Campaign: 2026-05-09-deepseek-v4-flash-agentic-core-v1
Model: DeepSeek-V4-Flash (284B total / 13B activated MoE, DeepSeek direct API, non-thinking mode)
Harness: openclaw@2026.4.22
Runs: 30 (10 tasks × 3 runs each)
Campaign date: 2026-05-13
The usual question before a campaign is: will this model clear the bar? DeepSeek-V4-Flash did more than clear it. It tied the top score. And it did that at $0.04.
That number is not a typo. Four cents. Total. Across all 30 runs.
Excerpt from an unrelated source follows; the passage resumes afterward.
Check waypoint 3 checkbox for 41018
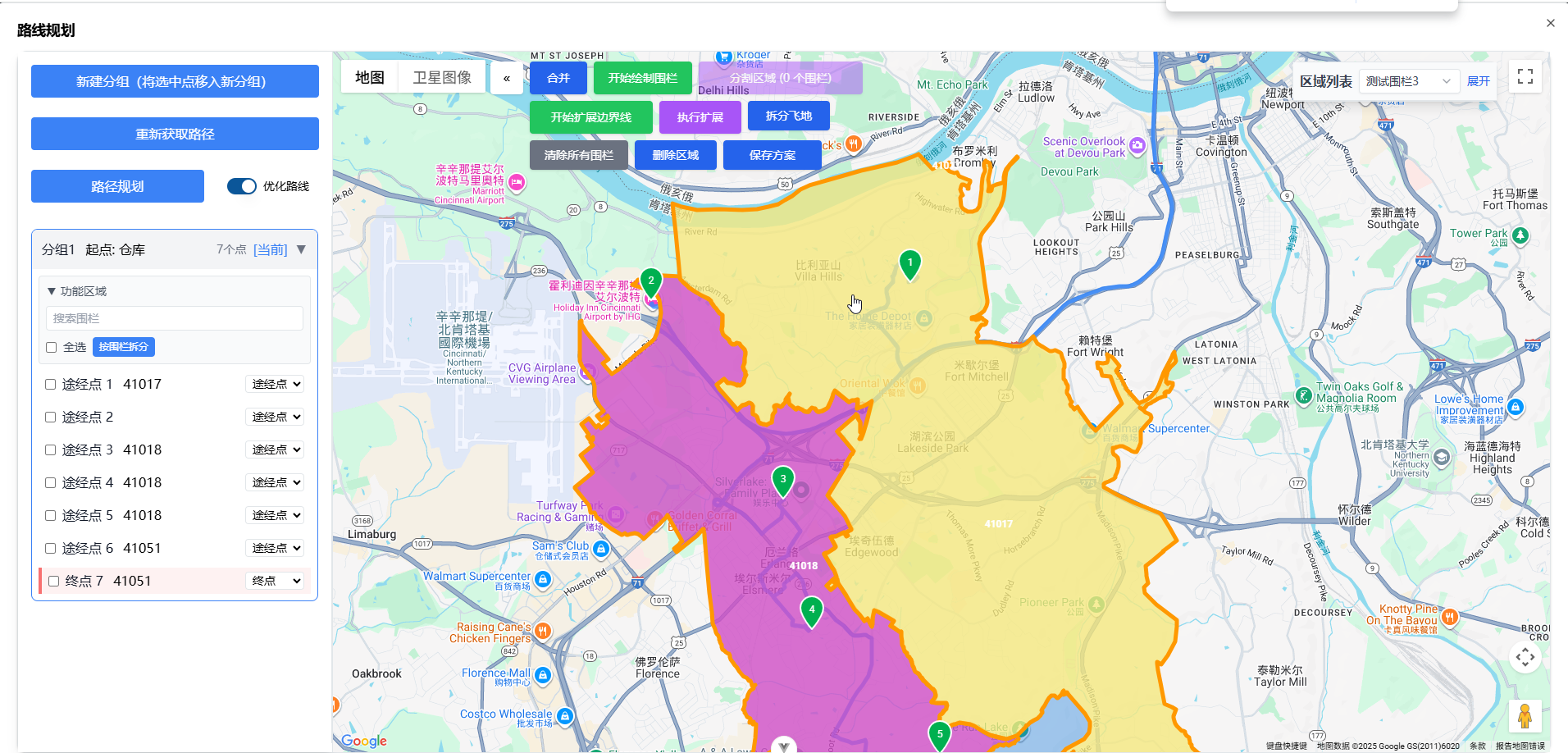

Claude Sonnet 4.6 ran the same suite last month and scored the same 28/30 at $1.44. The math comes out to $0.051 per passing task for Sonnet; $0.0014 for V4-Flash. That is not a marginal cost difference. That is a different tier of economics, and it lands on the same scoreline.
This was also our first campaign against a non-Bedrock provider. V4-Flash ran via DeepSeek’s direct API through a new adapter. No 429s, no infrastructure failures, all 90 calls completed cleanly. The rate-limit risk that was listed as an open question going in did not materialise.
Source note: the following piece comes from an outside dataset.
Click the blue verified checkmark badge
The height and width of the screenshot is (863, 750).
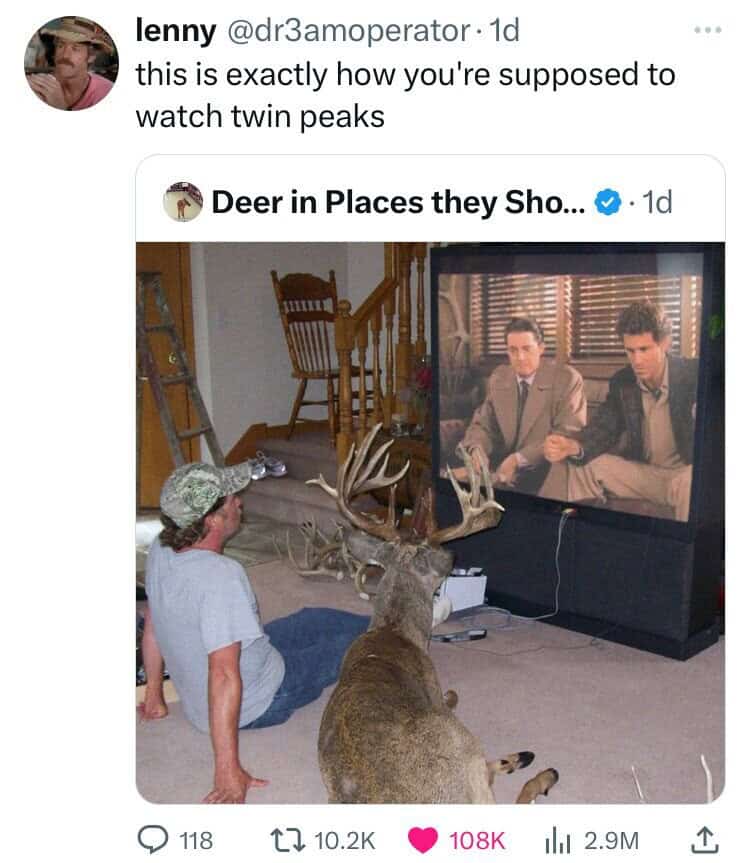click(607, 203)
What agentic-core-v1 tests
[Observed]
agentic-core-v1 has 10 tasks, each run 3 times, for 30 total runs. The tasks are structured, scoped, and have deterministic checkers. They cover: fixing a failing test, refactoring duplicated code, investigating a log file, tracing through a codebase, writing a minimal fix under a line constraint, handling an ambiguous requirement (two-artifact output), multi-step sequential planning, recovering from a tool error with multibyte character byte-counting, knowing when to stop on an underspecified problem, and SQL investigation using native tool calls.
A run passes when the model’s output matches the checker’s acceptance criteria before the 15-turn budget runs out. A run fails as wrong_answer when the checker rejects the output, or as gave_up_mid_plan when the model hits the turn limit without committing a final answer.
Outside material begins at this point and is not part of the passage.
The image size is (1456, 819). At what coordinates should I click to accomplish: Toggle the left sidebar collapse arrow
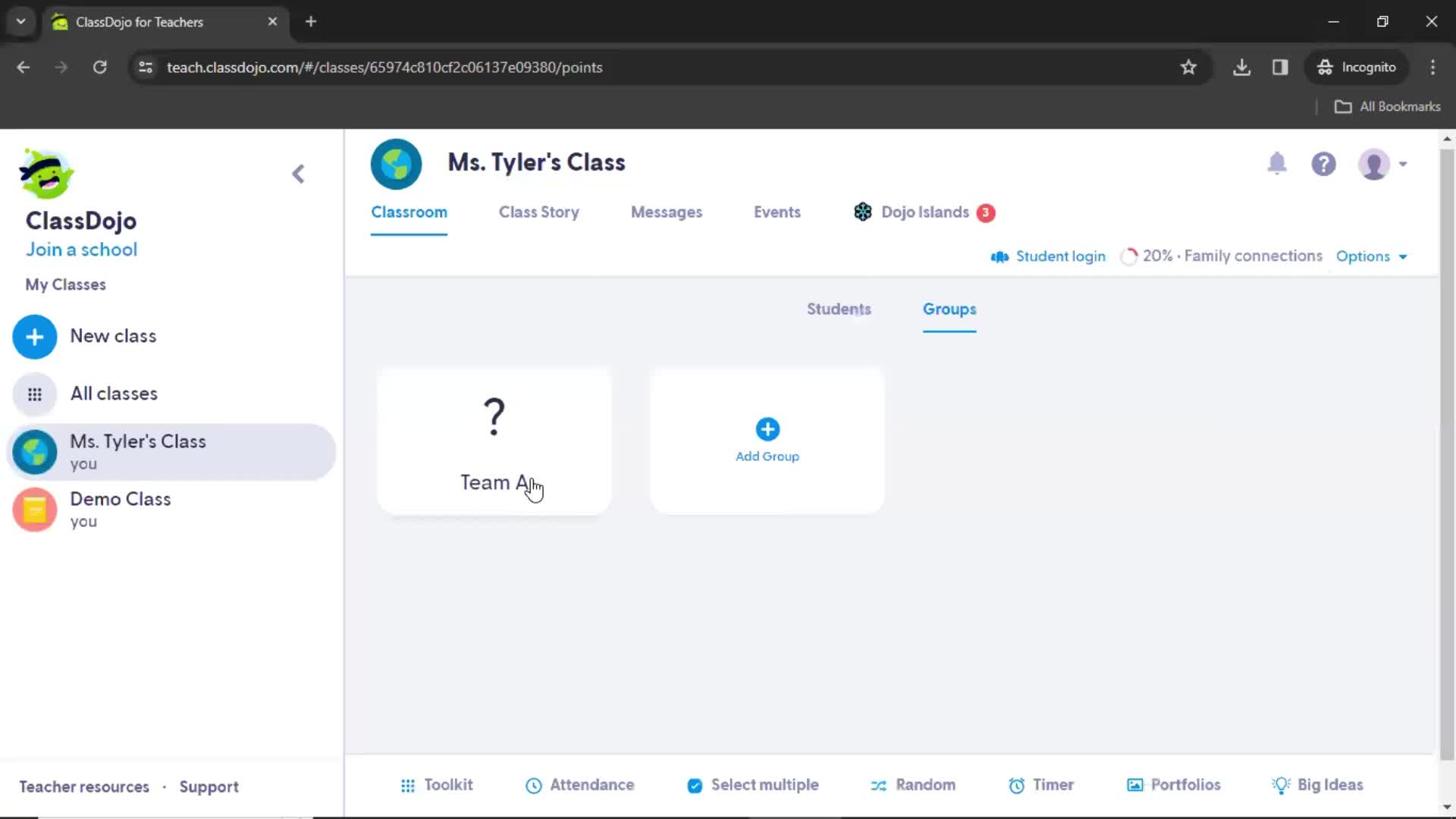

The suite is calibrated to what frontier models can do in 2026. It is not trivial — task_09 has been the hardest task for every model we have run so far — but it is not adversarial. The environments are clean, the tools are reliable, and the acceptance criteria are explicit.
What V4-Flash did
[Observed]
28 of 30 runs passed. Pass rate: 93.33% (verified: verification/pass_rate_by_task.csv). Nine of ten task types were 3/3 clean. One task, task_09, went 1/3. All failures came from task_09.
| Task | Result | Notes |
|---|---|---|
| task_01 fix failing test | 3/3 | Avg 6.3 tool calls |
| task_02 refactor duplicated code | 3/3 | Avg 5.0 tool calls |
| task_03 investigate log | 3/3 | Most expensive: $0.021 total (500-line log input) |
| task_04 trace through codebase | 3/3 | Avg 6.7 tool calls |
| task_05 minimal fix | 3/3 | 8.3 avg tool calls; line constraint honoured throughout |
| task_06 handle ambiguous requirement | 3/3 | Two-artifact output correct in all runs |
| task_07 multi-step plan | 3/3 | Clean sequential execution, avg 4.0 tool calls |
| task_08 recover from tool error | 3/3 | Prediction reversal — see below |
| task_09 know when to stop | 1/3 | Only failure point |
| task_10 SQL investigation | 3/3 | Native tools confirmed, no adapter issues |
(verified: verification/pass_rate_by_task.csv)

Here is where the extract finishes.